(Stored data entries)
============
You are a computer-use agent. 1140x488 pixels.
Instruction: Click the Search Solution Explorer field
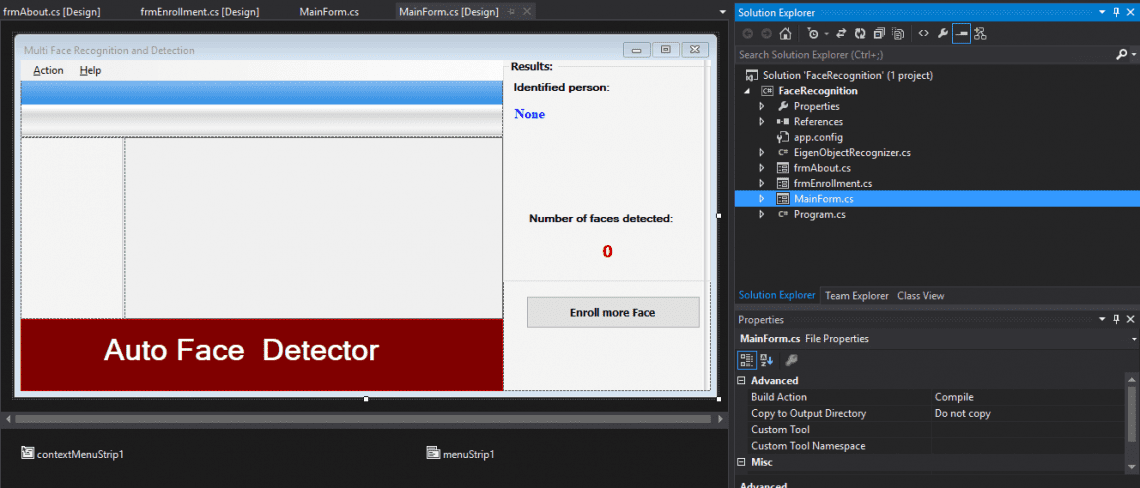pos(920,55)
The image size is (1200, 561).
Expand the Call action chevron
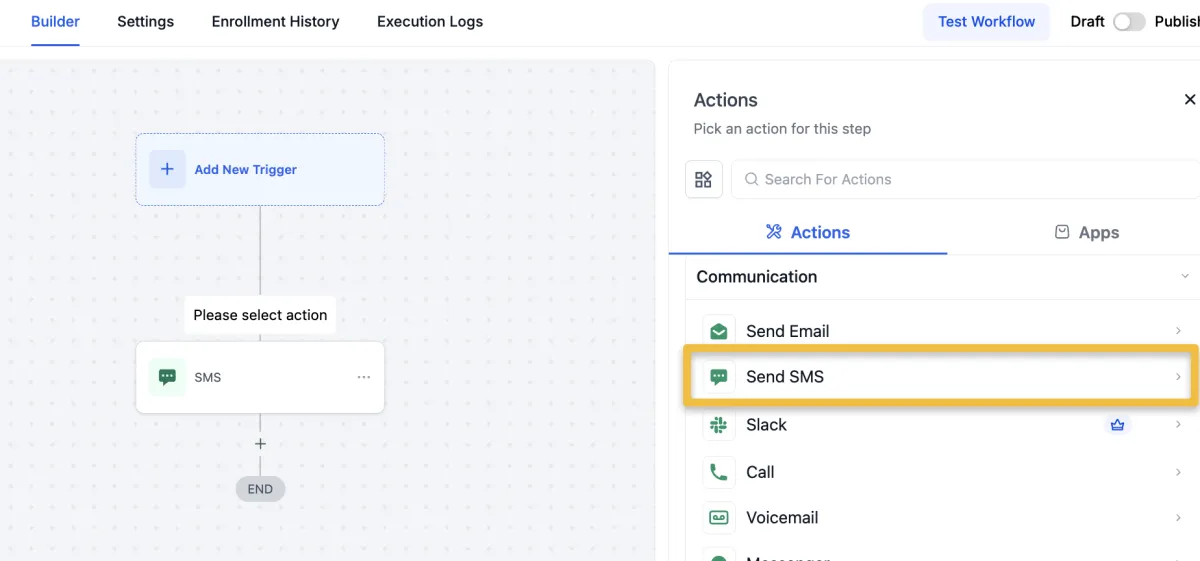[1179, 472]
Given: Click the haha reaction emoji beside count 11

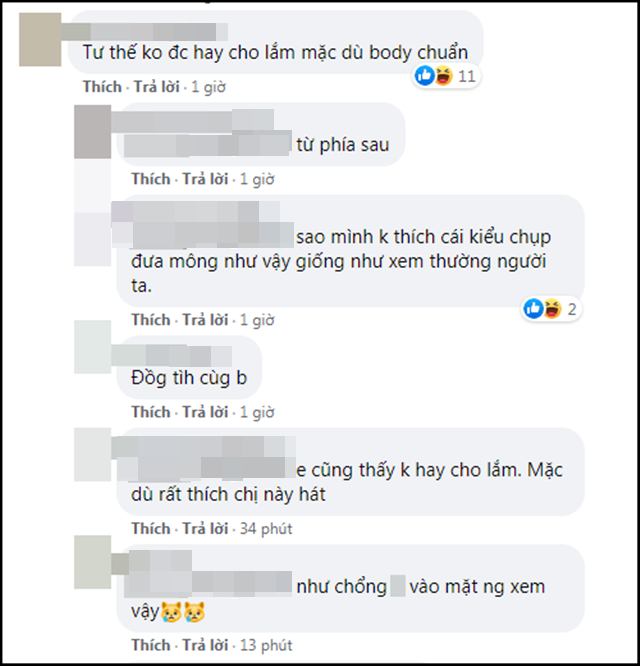Looking at the screenshot, I should 441,75.
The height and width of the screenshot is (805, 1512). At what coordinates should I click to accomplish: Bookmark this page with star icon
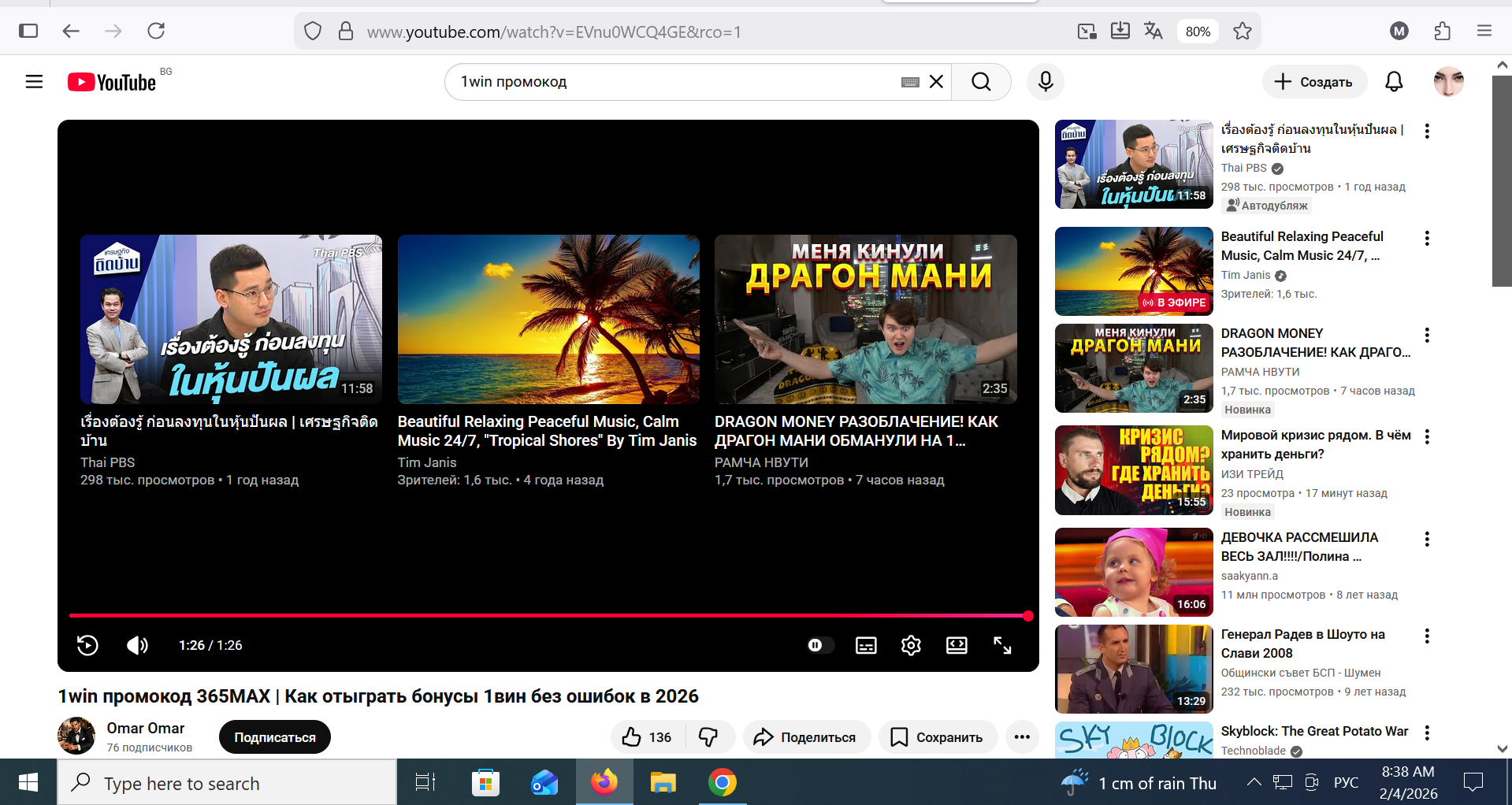point(1243,32)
============
→ **WHAT IS BEING ASKED**:
Output nothing except the lines from the one containing "Given: Click the" through the final line of the entries, repeated exactly and free of pictures.

→ **EXERCISE ANSWER**:
Given: Click the haha reaction emoji beside count 11

Looking at the screenshot, I should 441,75.
The height and width of the screenshot is (805, 1512). At what coordinates should I click to accomplish: Bookmark this page with star icon
point(1243,32)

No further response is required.